Ivone – Na maioria dos países, crianças precisam ir à escola geralmente a partir do sexto ou do sétimo ano de vida. Atualmente, no Brasil é obrigatório que os pais levem as crianças para a escola a partir dos cinco anos de idade. Nesta faixa etária, regras básicas da sociedade são bem compreendidas. Aqui, é dada ênfase à capacidade de resolução de problemas, uma habilidade que é aperfeiçoada com o passar do tempo. Após o quinto ou o sexto ano de vida, a criança passa a procurar por diversas soluções, e a reconhecer a solução correta ou aquela que mais se aplica. Por volta dos sete ou oito anos de idade, ela passa a racionalizar seus pensamentos e suas crenças, procurando as razões, os porquês por trás de um problema ou de um fato. Assim, as próprias crianças passam a analisar os padrões de comportamento ensinados pela família e sociedade. Além disso, a partir dos seis anos de idade, as crianças passam a se comparar com outras crianças da mesma faixa etária. Estes dois fatos, aliados ao crescimento da vida social da criança, diminuem a importância dos pais e da família como modelos de comportamento da criança, e aumentam a importância dos amigos e dos professores. Importante que durante este processo os pais e professores devem respeitar o desenvolvimento da criança, estimulando-a a aprender sem queimar etapas, ou seja, não antecipar a aprendizagem e não exigir demais da criança.

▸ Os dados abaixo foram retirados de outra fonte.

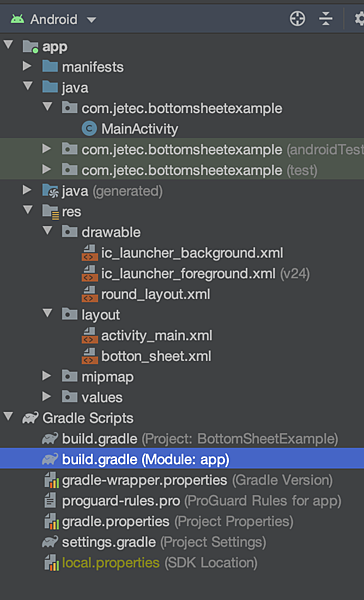The height and width of the screenshot is (600, 364).
Task: Click the locate/scroll-from-source crosshair icon
Action: pyautogui.click(x=297, y=19)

AT – Em que medida a maneira como se relaciona com colegas e professores pode revelar possíveis abalos emocionais? Como os pais devem agir? A orientação de um psicólogo ou terapeuta sempre é necessária?
Ivone – A comparação que uma criança faz de si mesma com outra pode afetar sua autoimagem e sua autoestima – a percepção que tem de si mesma. O tipo de autoimagem formada durante a infância pode influenciar o comportamento desta pessoa na adolescência e na vida adulta. As crianças passam a desenvolver a autoimagem após os três anos de idade, à medida que as crianças se identificam com seus pais, parentes, e posteriormente, pessoas próximas. Esta autoimagem pode ser positiva ou negativa, dependendo das atitudes e das emoções das pessoas com as quais se identificam. Crianças com autoimagens positivas geralmente possuem boas impressões de seus pais e uma ativa vida social; por outro lado, autoimagens negativas costumam ser fruto de famílias disfuncionais, em que o relacionamento entre seus membros é problemático. Além disso, vários outros fatores podem influenciar o comportamento de uma criança, como abuso infantil, problemas sóciopsicológicos (vítima de agressão na escola, por exemplo) e eventos marcantes (perda de um parente ou amigo, por exemplo). Os pais possuem um papel fundamental no desenvolvimento psicológico da criança, além de serem os responsáveis pela sustentação, devem ficar atentos a qualquer comportamento que possa estar atrapalhando a criança em seu desenvolvimento normal. Quando necessário, procurar orientação de um psicólogo para avaliar possíveis problemas emocionais e/ou transtornos.